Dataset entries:
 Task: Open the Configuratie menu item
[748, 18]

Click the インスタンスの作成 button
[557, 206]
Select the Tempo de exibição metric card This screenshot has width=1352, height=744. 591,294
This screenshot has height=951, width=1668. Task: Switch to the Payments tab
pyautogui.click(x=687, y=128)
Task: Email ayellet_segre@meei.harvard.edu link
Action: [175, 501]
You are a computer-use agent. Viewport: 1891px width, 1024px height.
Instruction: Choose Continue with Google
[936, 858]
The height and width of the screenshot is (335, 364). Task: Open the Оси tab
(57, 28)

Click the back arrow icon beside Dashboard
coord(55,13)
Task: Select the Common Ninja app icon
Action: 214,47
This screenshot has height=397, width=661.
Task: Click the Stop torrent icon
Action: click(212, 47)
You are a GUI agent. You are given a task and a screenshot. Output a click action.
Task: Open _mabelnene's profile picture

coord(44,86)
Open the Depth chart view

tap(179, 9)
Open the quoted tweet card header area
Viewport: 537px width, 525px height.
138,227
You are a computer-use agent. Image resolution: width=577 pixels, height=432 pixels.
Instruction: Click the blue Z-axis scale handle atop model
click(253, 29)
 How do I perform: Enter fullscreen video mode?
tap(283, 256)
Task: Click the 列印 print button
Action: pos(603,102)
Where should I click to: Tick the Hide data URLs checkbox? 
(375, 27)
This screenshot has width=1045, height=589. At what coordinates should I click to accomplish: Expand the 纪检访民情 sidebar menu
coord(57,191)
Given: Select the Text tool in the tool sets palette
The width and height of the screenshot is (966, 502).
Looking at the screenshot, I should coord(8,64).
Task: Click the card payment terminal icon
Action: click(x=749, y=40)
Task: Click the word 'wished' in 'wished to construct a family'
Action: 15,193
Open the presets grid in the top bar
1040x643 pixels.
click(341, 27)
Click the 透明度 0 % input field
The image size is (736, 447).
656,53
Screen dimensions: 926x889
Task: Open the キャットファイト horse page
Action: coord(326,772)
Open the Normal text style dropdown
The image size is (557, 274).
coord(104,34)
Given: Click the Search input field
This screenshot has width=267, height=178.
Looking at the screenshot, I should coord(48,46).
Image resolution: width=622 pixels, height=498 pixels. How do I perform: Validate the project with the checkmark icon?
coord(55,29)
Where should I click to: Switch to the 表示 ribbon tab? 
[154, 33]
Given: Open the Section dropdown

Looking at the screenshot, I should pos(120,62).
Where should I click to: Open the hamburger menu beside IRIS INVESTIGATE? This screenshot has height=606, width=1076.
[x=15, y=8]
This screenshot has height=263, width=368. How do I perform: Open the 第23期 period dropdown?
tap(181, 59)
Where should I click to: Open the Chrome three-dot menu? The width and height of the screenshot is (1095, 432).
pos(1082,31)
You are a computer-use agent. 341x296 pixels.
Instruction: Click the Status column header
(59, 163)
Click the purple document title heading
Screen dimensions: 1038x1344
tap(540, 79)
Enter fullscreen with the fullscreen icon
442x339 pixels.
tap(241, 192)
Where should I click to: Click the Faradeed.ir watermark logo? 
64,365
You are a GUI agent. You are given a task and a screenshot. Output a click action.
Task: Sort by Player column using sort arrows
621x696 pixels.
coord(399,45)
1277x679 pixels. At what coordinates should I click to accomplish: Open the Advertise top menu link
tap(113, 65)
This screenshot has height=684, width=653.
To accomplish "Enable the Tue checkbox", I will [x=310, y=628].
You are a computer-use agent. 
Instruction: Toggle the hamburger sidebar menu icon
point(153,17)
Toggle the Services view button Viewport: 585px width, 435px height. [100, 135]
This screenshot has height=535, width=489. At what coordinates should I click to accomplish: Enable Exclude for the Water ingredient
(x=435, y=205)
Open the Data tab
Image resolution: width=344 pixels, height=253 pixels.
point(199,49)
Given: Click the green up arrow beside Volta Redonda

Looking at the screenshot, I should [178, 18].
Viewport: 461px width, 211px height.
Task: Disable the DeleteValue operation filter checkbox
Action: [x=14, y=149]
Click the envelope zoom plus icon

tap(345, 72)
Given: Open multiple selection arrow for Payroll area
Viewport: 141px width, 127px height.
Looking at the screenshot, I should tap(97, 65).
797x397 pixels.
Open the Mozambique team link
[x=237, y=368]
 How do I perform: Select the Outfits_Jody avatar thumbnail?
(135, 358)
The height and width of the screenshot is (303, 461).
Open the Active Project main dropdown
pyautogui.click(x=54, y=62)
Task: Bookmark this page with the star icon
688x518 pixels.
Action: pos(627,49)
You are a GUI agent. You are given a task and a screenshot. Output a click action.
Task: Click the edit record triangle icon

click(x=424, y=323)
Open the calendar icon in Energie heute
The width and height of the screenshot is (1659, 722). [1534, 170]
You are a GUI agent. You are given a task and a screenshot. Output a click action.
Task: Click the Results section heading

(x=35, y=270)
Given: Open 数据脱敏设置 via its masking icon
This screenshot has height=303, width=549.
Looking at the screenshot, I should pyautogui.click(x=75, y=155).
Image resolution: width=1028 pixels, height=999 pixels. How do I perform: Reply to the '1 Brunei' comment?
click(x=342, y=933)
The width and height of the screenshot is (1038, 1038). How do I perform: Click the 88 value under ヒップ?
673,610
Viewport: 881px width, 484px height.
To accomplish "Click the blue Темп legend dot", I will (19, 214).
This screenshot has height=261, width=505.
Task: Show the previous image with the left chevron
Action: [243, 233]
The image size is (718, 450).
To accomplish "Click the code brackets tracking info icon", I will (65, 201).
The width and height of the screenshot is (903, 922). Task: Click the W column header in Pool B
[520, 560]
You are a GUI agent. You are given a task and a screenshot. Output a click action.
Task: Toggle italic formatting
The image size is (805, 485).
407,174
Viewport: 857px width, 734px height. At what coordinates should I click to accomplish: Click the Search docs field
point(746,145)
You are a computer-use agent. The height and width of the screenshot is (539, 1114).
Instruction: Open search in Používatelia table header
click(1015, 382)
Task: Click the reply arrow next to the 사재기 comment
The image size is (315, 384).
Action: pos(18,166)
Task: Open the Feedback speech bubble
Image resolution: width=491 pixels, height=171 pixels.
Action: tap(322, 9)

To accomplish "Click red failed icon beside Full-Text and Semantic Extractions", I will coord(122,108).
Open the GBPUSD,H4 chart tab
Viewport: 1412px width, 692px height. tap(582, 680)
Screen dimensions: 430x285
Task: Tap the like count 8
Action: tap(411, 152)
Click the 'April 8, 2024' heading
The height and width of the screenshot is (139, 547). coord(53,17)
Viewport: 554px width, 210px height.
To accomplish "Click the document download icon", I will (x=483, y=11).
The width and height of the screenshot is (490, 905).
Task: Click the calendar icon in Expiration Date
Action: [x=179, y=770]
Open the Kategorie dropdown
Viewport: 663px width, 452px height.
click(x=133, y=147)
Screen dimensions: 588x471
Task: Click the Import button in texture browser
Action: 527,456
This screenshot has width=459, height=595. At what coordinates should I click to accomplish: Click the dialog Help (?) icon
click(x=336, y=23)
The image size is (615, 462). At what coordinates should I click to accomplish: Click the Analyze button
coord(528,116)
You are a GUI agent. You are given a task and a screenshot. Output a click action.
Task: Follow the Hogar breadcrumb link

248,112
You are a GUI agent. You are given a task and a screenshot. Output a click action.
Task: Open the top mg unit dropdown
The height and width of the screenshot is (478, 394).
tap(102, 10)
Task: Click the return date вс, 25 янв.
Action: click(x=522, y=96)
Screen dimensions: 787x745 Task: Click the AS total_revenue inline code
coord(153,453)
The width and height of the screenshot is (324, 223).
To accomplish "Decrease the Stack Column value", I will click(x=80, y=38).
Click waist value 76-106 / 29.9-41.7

### EXERCISE GOAL
What is needed is the data above, output in full and exactly as it stands.

### ANSWER SECTION
 Task: Open the Configuratie menu item
[748, 18]

Click the インスタンスの作成 button
[557, 206]
Select the Tempo de exibição metric card This screenshot has width=1352, height=744. 591,294
This screenshot has height=951, width=1668. Task: Switch to the Payments tab
pyautogui.click(x=687, y=128)
Task: Email ayellet_segre@meei.harvard.edu link
Action: [175, 501]
You are a computer-use agent. Viewport: 1891px width, 1024px height.
Instruction: Choose Continue with Google
[936, 858]
The height and width of the screenshot is (335, 364). Task: Open the Оси tab
(57, 28)

Click the back arrow icon beside Dashboard
coord(55,13)
Task: Select the Common Ninja app icon
Action: 214,47
This screenshot has height=397, width=661.
Task: Click the Stop torrent icon
Action: click(212, 47)
You are a GUI agent. You are given a task and a screenshot. Output a click action.
Task: Open _mabelnene's profile picture

coord(44,86)
Open the Depth chart view

tap(179, 9)
Open the quoted tweet card header area
Viewport: 537px width, 525px height.
138,227
You are a computer-use agent. Image resolution: width=577 pixels, height=432 pixels.
Instruction: Click the blue Z-axis scale handle atop model
click(253, 29)
 How do I perform: Enter fullscreen video mode?
tap(283, 256)
Task: Click the 列印 print button
Action: pos(603,102)
Where should I click to: Tick the Hide data URLs checkbox? 
(375, 27)
This screenshot has width=1045, height=589. At what coordinates should I click to accomplish: Expand the 纪检访民情 sidebar menu
coord(57,191)
Given: Select the Text tool in the tool sets palette
The width and height of the screenshot is (966, 502).
Looking at the screenshot, I should coord(8,64).
Task: Click the card payment terminal icon
Action: click(x=749, y=40)
Task: Click the word 'wished' in 'wished to construct a family'
Action: 15,193
Open the presets grid in the top bar
1040x643 pixels.
click(341, 27)
Click the 透明度 0 % input field
The image size is (736, 447).
656,53
Screen dimensions: 926x889
Task: Open the キャットファイト horse page
Action: coord(326,772)
Open the Normal text style dropdown
The image size is (557, 274).
coord(104,34)
Given: Click the Search input field
This screenshot has width=267, height=178.
Looking at the screenshot, I should coord(48,46).
Image resolution: width=622 pixels, height=498 pixels. How do I perform: Validate the project with the checkmark icon?
coord(55,29)
Where should I click to: Switch to the 表示 ribbon tab? 
[154, 33]
Given: Open the Section dropdown

Looking at the screenshot, I should pos(120,62).
Where should I click to: Open the hamburger menu beside IRIS INVESTIGATE? This screenshot has height=606, width=1076.
[x=15, y=8]
This screenshot has height=263, width=368. How do I perform: Open the 第23期 period dropdown?
tap(181, 59)
Where should I click to: Open the Chrome three-dot menu? The width and height of the screenshot is (1095, 432).
pos(1082,31)
You are a computer-use agent. 341x296 pixels.
Instruction: Click the Status column header
(59, 163)
Click the purple document title heading
Screen dimensions: 1038x1344
tap(540, 79)
Enter fullscreen with the fullscreen icon
442x339 pixels.
tap(241, 192)
Where should I click to: Click the Faradeed.ir watermark logo? 
64,365
You are a GUI agent. You are given a task and a screenshot. Output a click action.
Task: Sort by Player column using sort arrows
621x696 pixels.
coord(399,45)
1277x679 pixels. At what coordinates should I click to accomplish: Open the Advertise top menu link
tap(113, 65)
This screenshot has height=684, width=653.
To accomplish "Enable the Tue checkbox", I will [x=310, y=628].
You are a computer-use agent. 
Instruction: Toggle the hamburger sidebar menu icon
point(153,17)
Toggle the Services view button Viewport: 585px width, 435px height. [100, 135]
This screenshot has height=535, width=489. At what coordinates should I click to accomplish: Enable Exclude for the Water ingredient
(x=435, y=205)
Open the Data tab
Image resolution: width=344 pixels, height=253 pixels.
point(199,49)
Given: Click the green up arrow beside Volta Redonda

Looking at the screenshot, I should [178, 18].
Viewport: 461px width, 211px height.
Task: Disable the DeleteValue operation filter checkbox
Action: [x=14, y=149]
Click the envelope zoom plus icon

tap(345, 72)
Given: Open multiple selection arrow for Payroll area
Viewport: 141px width, 127px height.
Looking at the screenshot, I should tap(97, 65).
797x397 pixels.
Open the Mozambique team link
[x=237, y=368]
 How do I perform: Select the Outfits_Jody avatar thumbnail?
(135, 358)
The height and width of the screenshot is (303, 461).
Open the Active Project main dropdown
pyautogui.click(x=54, y=62)
Task: Bookmark this page with the star icon
688x518 pixels.
Action: pos(627,49)
You are a GUI agent. You are given a task and a screenshot. Output a click action.
Task: Click the edit record triangle icon

click(x=424, y=323)
Open the calendar icon in Energie heute
The width and height of the screenshot is (1659, 722). [1534, 170]
You are a GUI agent. You are given a task and a screenshot. Output a click action.
Task: Click the Results section heading

(x=35, y=270)
Given: Open 数据脱敏设置 via its masking icon
This screenshot has height=303, width=549.
Looking at the screenshot, I should pyautogui.click(x=75, y=155).
Image resolution: width=1028 pixels, height=999 pixels. How do I perform: Reply to the '1 Brunei' comment?
click(x=342, y=933)
The width and height of the screenshot is (1038, 1038). How do I perform: Click the 88 value under ヒップ?
673,610
Viewport: 881px width, 484px height.
To accomplish "Click the blue Темп legend dot", I will (19, 214).
This screenshot has height=261, width=505.
Task: Show the previous image with the left chevron
Action: [243, 233]
The image size is (718, 450).
To accomplish "Click the code brackets tracking info icon", I will (65, 201).
The width and height of the screenshot is (903, 922). Task: Click the W column header in Pool B
[520, 560]
You are a GUI agent. You are given a task and a screenshot. Output a click action.
Task: Toggle italic formatting
The image size is (805, 485).
407,174
Viewport: 857px width, 734px height. At what coordinates should I click to accomplish: Click the Search docs field
point(746,145)
You are a computer-use agent. The height and width of the screenshot is (539, 1114).
Instruction: Open search in Používatelia table header
click(1015, 382)
Task: Click the reply arrow next to the 사재기 comment
The image size is (315, 384).
Action: pos(18,166)
Task: Open the Feedback speech bubble
Image resolution: width=491 pixels, height=171 pixels.
Action: tap(322, 9)

To accomplish "Click red failed icon beside Full-Text and Semantic Extractions", I will coord(122,108).
Open the GBPUSD,H4 chart tab
Viewport: 1412px width, 692px height. tap(582, 680)
Screen dimensions: 430x285
Task: Tap the like count 8
Action: tap(411, 152)
Click the 'April 8, 2024' heading
The height and width of the screenshot is (139, 547). coord(53,17)
Viewport: 554px width, 210px height.
To accomplish "Click the document download icon", I will (x=483, y=11).
The width and height of the screenshot is (490, 905).
Task: Click the calendar icon in Expiration Date
Action: [x=179, y=770]
Open the Kategorie dropdown
Viewport: 663px width, 452px height.
click(x=133, y=147)
Screen dimensions: 588x471
Task: Click the Import button in texture browser
Action: 527,456
This screenshot has width=459, height=595. At what coordinates should I click to accomplish: Click the dialog Help (?) icon
click(x=336, y=23)
The image size is (615, 462). At what coordinates should I click to accomplish: Click the Analyze button
coord(528,116)
You are a GUI agent. You are given a task and a screenshot. Output a click action.
Task: Follow the Hogar breadcrumb link

248,112
You are a GUI agent. You are given a task and a screenshot. Output a click action.
Task: Open the top mg unit dropdown
The height and width of the screenshot is (478, 394).
tap(102, 10)
Task: Click the return date вс, 25 янв.
Action: click(x=522, y=96)
Screen dimensions: 787x745 Task: Click the AS total_revenue inline code
coord(153,453)
The width and height of the screenshot is (324, 223).
To accomplish "Decrease the Stack Column value", I will click(x=80, y=38).
Click waist value 76-106 / 29.9-41.7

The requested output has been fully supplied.